[Collected data]
####################

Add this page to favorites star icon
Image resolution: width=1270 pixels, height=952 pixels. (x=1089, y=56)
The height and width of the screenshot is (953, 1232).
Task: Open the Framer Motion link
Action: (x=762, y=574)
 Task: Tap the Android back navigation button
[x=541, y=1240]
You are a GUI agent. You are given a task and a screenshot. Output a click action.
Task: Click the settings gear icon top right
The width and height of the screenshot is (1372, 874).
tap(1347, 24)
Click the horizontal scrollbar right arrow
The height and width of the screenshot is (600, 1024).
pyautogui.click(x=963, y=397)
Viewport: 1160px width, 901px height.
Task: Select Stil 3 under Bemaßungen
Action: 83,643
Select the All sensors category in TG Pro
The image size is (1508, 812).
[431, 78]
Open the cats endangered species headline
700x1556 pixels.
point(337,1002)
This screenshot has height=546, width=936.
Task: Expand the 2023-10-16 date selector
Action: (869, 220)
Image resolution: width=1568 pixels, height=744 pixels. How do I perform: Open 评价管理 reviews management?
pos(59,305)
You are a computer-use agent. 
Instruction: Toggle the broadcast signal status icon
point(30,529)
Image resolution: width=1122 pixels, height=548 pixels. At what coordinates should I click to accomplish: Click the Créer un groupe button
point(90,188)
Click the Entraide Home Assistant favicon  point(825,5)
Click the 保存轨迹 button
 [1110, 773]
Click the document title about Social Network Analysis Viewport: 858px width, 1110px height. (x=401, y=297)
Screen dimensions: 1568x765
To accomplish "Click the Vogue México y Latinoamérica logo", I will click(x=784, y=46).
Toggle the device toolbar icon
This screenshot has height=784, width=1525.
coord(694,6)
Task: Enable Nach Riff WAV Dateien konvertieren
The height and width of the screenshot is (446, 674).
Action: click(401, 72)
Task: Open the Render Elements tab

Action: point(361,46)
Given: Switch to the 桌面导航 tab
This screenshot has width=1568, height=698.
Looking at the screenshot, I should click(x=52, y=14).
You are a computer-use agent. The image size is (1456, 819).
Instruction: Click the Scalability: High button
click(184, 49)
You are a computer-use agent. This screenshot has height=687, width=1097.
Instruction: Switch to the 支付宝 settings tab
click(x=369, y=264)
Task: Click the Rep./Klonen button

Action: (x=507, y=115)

####################

### REQUIREMENTS
Output the lines above without any change, covering every part of the material.

### SOLUTION TO THE PROBLEM
Add this page to favorites star icon
Image resolution: width=1270 pixels, height=952 pixels. (x=1089, y=56)
The height and width of the screenshot is (953, 1232).
Task: Open the Framer Motion link
Action: (x=762, y=574)
 Task: Tap the Android back navigation button
[x=541, y=1240]
You are a GUI agent. You are given a task and a screenshot. Output a click action.
Task: Click the settings gear icon top right
The width and height of the screenshot is (1372, 874).
tap(1347, 24)
Click the horizontal scrollbar right arrow
The height and width of the screenshot is (600, 1024).
pyautogui.click(x=963, y=397)
Viewport: 1160px width, 901px height.
Task: Select Stil 3 under Bemaßungen
Action: 83,643
Select the All sensors category in TG Pro
The image size is (1508, 812).
[431, 78]
Open the cats endangered species headline
700x1556 pixels.
point(337,1002)
This screenshot has height=546, width=936.
Task: Expand the 2023-10-16 date selector
Action: (869, 220)
Image resolution: width=1568 pixels, height=744 pixels. How do I perform: Open 评价管理 reviews management?
pos(59,305)
You are a computer-use agent. 
Instruction: Toggle the broadcast signal status icon
point(30,529)
Image resolution: width=1122 pixels, height=548 pixels. At what coordinates should I click to accomplish: Click the Créer un groupe button
point(90,188)
Click the Entraide Home Assistant favicon  point(825,5)
Click the 保存轨迹 button
 [1110, 773]
Click the document title about Social Network Analysis Viewport: 858px width, 1110px height. (x=401, y=297)
Screen dimensions: 1568x765
To accomplish "Click the Vogue México y Latinoamérica logo", I will click(x=784, y=46).
Toggle the device toolbar icon
This screenshot has height=784, width=1525.
coord(694,6)
Task: Enable Nach Riff WAV Dateien konvertieren
The height and width of the screenshot is (446, 674).
Action: click(401, 72)
Task: Open the Render Elements tab

Action: point(361,46)
Given: Switch to the 桌面导航 tab
This screenshot has width=1568, height=698.
Looking at the screenshot, I should click(x=52, y=14).
You are a computer-use agent. The image size is (1456, 819).
Instruction: Click the Scalability: High button
click(184, 49)
You are a computer-use agent. This screenshot has height=687, width=1097.
Instruction: Switch to the 支付宝 settings tab
click(x=369, y=264)
Task: Click the Rep./Klonen button

Action: (x=507, y=115)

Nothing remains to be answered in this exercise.